- WORK INSTRUCTION
All entries below are to be retyped in full, precisely as they appear.

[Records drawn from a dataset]
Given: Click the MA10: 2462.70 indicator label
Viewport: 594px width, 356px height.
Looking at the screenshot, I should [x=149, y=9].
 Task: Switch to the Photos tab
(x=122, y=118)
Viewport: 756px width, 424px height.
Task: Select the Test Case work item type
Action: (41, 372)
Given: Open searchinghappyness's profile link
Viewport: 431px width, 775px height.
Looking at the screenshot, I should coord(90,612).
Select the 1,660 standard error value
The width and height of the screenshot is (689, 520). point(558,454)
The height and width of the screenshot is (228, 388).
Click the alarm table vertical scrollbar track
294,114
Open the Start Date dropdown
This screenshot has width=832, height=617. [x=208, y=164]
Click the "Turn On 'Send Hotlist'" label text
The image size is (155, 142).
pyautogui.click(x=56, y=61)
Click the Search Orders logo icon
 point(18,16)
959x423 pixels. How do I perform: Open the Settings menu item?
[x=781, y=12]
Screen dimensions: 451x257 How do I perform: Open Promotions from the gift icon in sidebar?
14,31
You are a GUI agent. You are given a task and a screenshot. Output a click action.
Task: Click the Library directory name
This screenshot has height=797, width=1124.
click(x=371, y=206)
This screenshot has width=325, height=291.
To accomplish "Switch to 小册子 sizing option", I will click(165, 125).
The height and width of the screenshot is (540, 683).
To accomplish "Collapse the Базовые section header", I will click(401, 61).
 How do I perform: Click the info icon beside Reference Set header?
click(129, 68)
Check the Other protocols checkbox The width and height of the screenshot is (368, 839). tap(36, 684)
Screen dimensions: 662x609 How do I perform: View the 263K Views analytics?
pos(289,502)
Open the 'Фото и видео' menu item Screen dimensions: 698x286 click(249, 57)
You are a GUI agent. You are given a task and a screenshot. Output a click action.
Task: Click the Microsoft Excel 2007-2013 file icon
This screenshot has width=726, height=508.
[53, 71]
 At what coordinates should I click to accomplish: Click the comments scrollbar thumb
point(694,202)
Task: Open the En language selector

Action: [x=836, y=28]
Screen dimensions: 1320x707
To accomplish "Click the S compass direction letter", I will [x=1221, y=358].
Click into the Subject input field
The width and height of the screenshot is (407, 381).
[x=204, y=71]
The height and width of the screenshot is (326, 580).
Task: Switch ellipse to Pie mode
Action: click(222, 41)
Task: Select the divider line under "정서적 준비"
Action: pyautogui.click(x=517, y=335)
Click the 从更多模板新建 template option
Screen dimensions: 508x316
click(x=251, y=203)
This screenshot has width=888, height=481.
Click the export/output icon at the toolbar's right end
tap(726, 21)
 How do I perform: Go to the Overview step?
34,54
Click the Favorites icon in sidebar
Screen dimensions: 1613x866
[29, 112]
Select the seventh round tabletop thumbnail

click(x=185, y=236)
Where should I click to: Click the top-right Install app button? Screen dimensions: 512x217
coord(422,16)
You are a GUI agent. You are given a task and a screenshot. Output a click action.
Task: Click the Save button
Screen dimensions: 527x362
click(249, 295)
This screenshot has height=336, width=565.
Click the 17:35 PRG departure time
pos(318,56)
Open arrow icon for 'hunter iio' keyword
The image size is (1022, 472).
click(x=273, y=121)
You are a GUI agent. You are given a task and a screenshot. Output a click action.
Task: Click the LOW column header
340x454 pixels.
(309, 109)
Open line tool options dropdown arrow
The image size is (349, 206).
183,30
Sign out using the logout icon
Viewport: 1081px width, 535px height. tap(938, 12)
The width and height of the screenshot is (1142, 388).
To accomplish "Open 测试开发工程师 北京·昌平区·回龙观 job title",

- EXERCISE OUTPUT
Given: Click the MA10: 2462.70 indicator label
Viewport: 594px width, 356px height.
Looking at the screenshot, I should [x=149, y=9].
 Task: Switch to the Photos tab
(x=122, y=118)
Viewport: 756px width, 424px height.
Task: Select the Test Case work item type
Action: (41, 372)
Given: Open searchinghappyness's profile link
Viewport: 431px width, 775px height.
Looking at the screenshot, I should coord(90,612).
Select the 1,660 standard error value
The width and height of the screenshot is (689, 520). point(558,454)
The height and width of the screenshot is (228, 388).
Click the alarm table vertical scrollbar track
294,114
Open the Start Date dropdown
This screenshot has width=832, height=617. [x=208, y=164]
Click the "Turn On 'Send Hotlist'" label text
The image size is (155, 142).
pyautogui.click(x=56, y=61)
Click the Search Orders logo icon
 point(18,16)
959x423 pixels. How do I perform: Open the Settings menu item?
[x=781, y=12]
Screen dimensions: 451x257 How do I perform: Open Promotions from the gift icon in sidebar?
14,31
You are a GUI agent. You are given a task and a screenshot. Output a click action.
Task: Click the Library directory name
This screenshot has height=797, width=1124.
click(x=371, y=206)
This screenshot has width=325, height=291.
To accomplish "Switch to 小册子 sizing option", I will click(165, 125).
The height and width of the screenshot is (540, 683).
To accomplish "Collapse the Базовые section header", I will click(401, 61).
 How do I perform: Click the info icon beside Reference Set header?
click(129, 68)
Check the Other protocols checkbox The width and height of the screenshot is (368, 839). tap(36, 684)
Screen dimensions: 662x609 How do I perform: View the 263K Views analytics?
pos(289,502)
Open the 'Фото и видео' menu item Screen dimensions: 698x286 click(249, 57)
You are a GUI agent. You are given a task and a screenshot. Output a click action.
Task: Click the Microsoft Excel 2007-2013 file icon
This screenshot has width=726, height=508.
[53, 71]
 At what coordinates should I click to accomplish: Click the comments scrollbar thumb
point(694,202)
Task: Open the En language selector

Action: [x=836, y=28]
Screen dimensions: 1320x707
To accomplish "Click the S compass direction letter", I will [x=1221, y=358].
Click into the Subject input field
The width and height of the screenshot is (407, 381).
[x=204, y=71]
The height and width of the screenshot is (326, 580).
Task: Switch ellipse to Pie mode
Action: click(222, 41)
Task: Select the divider line under "정서적 준비"
Action: pyautogui.click(x=517, y=335)
Click the 从更多模板新建 template option
Screen dimensions: 508x316
click(x=251, y=203)
This screenshot has width=888, height=481.
Click the export/output icon at the toolbar's right end
tap(726, 21)
 How do I perform: Go to the Overview step?
34,54
Click the Favorites icon in sidebar
Screen dimensions: 1613x866
[29, 112]
Select the seventh round tabletop thumbnail

click(x=185, y=236)
Where should I click to: Click the top-right Install app button? Screen dimensions: 512x217
coord(422,16)
You are a GUI agent. You are given a task and a screenshot. Output a click action.
Task: Click the Save button
Screen dimensions: 527x362
click(249, 295)
This screenshot has height=336, width=565.
Click the 17:35 PRG departure time
pos(318,56)
Open arrow icon for 'hunter iio' keyword
The image size is (1022, 472).
click(x=273, y=121)
You are a GUI agent. You are given a task and a screenshot. Output a click action.
Task: Click the LOW column header
340x454 pixels.
(309, 109)
Open line tool options dropdown arrow
The image size is (349, 206).
183,30
Sign out using the logout icon
Viewport: 1081px width, 535px height. tap(938, 12)
The width and height of the screenshot is (1142, 388).
To accomplish "Open 测试开发工程师 北京·昌平区·回龙观 job title",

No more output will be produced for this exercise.